→ REQUEST
Copy out the items word for word, starting with the line that contains "You are a GUI" and going on through the line that contains "Looking at the".

→ STORED RECORDS
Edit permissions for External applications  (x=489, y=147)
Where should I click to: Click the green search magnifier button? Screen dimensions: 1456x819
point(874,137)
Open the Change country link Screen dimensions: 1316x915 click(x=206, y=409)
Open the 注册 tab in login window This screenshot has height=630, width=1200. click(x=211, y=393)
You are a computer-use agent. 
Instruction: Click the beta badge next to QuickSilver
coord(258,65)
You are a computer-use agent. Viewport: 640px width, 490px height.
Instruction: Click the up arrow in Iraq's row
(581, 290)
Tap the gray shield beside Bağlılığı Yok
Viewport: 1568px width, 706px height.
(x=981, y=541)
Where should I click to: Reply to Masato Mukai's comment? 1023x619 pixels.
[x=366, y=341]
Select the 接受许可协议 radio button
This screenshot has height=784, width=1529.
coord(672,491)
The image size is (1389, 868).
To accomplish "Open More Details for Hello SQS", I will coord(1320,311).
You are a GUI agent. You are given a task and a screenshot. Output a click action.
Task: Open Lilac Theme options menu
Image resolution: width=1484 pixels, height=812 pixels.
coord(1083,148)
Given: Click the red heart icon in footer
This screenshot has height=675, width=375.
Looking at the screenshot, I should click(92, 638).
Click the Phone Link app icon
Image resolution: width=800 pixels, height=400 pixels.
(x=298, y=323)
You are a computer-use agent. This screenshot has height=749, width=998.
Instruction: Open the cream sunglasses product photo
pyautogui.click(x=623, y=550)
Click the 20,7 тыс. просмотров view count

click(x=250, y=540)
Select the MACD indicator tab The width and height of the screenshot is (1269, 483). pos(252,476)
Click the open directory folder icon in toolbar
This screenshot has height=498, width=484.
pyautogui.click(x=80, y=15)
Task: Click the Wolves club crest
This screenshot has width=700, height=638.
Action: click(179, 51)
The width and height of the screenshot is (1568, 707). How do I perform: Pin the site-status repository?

→ FINISHED ANSWER
You are a GUI agent. You are given a task and a screenshot. Output a click action.
Task: Open Lilac Theme options menu
Image resolution: width=1484 pixels, height=812 pixels.
coord(1083,148)
Given: Click the red heart icon in footer
This screenshot has height=675, width=375.
Looking at the screenshot, I should click(92, 638).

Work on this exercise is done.